Mindfulness is a concept born in the Buddhist tradition but useful to anyone, regardless of belief or adherence to a particular tradition. However, in recent years it has been more vigorously studied and researched to the point that it can actually be considered a psychological concept which can be particularly useful for recovering addicts and alcoholics.
What is Mindfulness?
Mindfulness: the quality or state of being conscious or aware of something or a mental state achieved by focusing on one’s awareness of the present moment, while calmly acknowledging and accepting one’s feelings, thoughts, and bodily sensations. Used as a therapeutic technique.
The central idea is to maintain a watchful attitude toward one’s own body, mind, and emotions. This directly corresponds to techniques taught in addiction treatment and in 12-step recovery.
The Benefits of a Mindfulness Practice in Addiction Recovery
There are many benefits of taking up a mindful practice for every single person walking on this earth. From implementing it in corporate offices for increased productivity to teaching kids to meditate in order to cultivate focus it seems that everyone is becoming just a little more mindful. And you guessed it, it’s awesome for people in recovery, too. There are many ways you can practice it whether it’s through meditation, yoga, breathing exercises, tai chi or qigong.
Here are just a few examples of the many benefits:
More connected to yourself and the world around you
More balanced, less emotional volatility
Gives you the ability to be reflective and observant of your thoughts and feelings
More optimistic, curious, and creative
Allows you to think rationally and critically which can aid in better decision-making skills
Here are 4 Mindfulness Techniques to Practice:
Ask yourself, what is my body telling me at any given moment? Awareness of my body is important—it’s probably trying to tell me something.
Am I hungry, tired, overly energetic, or experiencing any other condition that I should notice?

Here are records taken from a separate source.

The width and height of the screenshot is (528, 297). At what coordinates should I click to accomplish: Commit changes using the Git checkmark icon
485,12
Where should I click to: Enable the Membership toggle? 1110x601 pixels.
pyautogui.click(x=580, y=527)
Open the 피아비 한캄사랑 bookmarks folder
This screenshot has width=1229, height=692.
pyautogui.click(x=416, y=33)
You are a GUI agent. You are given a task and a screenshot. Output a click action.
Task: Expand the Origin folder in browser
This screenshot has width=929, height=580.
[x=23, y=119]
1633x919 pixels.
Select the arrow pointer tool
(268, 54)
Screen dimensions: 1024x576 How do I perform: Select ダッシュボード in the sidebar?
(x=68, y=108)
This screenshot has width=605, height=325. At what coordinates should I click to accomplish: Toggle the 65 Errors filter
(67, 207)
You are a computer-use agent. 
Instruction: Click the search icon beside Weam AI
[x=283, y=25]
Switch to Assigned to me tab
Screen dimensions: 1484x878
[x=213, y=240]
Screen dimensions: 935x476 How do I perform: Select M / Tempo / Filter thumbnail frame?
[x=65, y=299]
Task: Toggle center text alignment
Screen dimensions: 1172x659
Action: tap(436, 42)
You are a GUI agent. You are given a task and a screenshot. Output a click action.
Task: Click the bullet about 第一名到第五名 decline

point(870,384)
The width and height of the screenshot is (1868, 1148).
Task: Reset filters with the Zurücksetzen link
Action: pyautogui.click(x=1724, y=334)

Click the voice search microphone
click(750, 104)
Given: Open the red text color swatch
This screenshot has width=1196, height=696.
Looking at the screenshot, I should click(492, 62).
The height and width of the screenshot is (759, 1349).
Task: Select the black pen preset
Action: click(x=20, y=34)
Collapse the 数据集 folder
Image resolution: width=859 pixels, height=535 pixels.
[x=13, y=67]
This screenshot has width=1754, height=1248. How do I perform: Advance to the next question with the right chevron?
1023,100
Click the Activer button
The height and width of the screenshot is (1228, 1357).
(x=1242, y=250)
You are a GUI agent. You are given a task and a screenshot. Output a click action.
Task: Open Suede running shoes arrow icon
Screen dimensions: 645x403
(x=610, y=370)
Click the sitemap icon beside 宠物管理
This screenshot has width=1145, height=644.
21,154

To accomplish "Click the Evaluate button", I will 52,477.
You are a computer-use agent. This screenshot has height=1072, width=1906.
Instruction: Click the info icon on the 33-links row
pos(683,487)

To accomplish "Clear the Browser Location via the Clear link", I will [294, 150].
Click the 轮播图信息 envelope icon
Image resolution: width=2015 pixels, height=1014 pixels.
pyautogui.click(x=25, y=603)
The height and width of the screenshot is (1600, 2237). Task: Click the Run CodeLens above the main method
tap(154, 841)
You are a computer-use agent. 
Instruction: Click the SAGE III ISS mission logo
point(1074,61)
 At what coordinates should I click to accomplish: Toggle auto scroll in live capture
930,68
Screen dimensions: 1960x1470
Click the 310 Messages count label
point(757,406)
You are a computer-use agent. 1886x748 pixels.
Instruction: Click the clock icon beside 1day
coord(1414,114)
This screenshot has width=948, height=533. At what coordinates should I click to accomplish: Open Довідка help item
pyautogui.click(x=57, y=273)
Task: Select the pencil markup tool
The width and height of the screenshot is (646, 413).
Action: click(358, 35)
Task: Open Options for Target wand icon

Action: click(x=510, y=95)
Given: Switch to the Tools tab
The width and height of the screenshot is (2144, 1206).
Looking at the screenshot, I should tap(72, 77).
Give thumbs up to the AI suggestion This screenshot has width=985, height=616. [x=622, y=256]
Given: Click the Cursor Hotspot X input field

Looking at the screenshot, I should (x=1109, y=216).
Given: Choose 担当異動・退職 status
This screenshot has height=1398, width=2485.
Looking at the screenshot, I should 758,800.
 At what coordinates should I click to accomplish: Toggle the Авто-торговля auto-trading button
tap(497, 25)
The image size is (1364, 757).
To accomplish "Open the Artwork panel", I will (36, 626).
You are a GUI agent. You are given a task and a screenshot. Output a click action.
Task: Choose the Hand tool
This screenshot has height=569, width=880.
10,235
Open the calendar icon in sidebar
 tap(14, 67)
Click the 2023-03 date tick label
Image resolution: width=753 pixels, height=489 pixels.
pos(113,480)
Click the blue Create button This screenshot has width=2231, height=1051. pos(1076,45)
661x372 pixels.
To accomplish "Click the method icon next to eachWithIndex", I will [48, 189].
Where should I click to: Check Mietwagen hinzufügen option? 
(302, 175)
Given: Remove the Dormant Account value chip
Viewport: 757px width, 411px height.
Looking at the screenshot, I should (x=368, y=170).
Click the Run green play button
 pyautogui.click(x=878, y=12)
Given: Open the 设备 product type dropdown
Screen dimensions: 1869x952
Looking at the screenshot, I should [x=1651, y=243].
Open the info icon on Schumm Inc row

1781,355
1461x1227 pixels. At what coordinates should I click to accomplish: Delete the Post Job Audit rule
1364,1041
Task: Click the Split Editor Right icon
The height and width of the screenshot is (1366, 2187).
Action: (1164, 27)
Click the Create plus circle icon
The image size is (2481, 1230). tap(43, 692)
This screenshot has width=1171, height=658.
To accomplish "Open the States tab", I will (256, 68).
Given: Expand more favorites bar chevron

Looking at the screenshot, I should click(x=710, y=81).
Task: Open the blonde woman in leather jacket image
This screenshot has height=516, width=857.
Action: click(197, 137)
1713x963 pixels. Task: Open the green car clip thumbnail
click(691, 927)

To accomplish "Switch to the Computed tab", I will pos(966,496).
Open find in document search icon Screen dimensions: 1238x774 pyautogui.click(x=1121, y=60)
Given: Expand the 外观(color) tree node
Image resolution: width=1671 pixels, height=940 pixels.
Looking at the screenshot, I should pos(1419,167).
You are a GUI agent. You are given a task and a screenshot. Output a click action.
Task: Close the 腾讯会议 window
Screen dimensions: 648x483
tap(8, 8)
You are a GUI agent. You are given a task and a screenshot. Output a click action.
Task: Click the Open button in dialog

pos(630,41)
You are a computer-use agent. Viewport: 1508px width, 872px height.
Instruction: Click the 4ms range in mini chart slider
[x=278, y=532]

What emotion is it I am currently experiencing? (Addicts and alcoholics tend to have a history of treating uncomfortable emotions with substances. Identifying, fully feeling, and processing these emotions is new; it begins with awareness.)
What is my mind doing? (It is possible to develop an awareness of what the mind is doing: this requires a “mind behind the mind,” or a “watcher.” The “watcher” can monitor the mind’s wanderings, tricks, evasions, and self-justifications, and it can say “I know what this is” and disempower destructive lines of thinking.)
Notice that “awareness” is listed in each of these points.
Mindfulness is perhaps synonymous with awareness, or at least it means to strive for a deliberate sense of awareness throughout the day. Most people’s habits of mind tend toward a complacent autopilot mode. It is merely is an attempt to live more deliberately and to experience life more fully.
Consider that the logical opposite of mindfulness would be mindlessness and the attractiveness of mindfulness should be immediately apparent.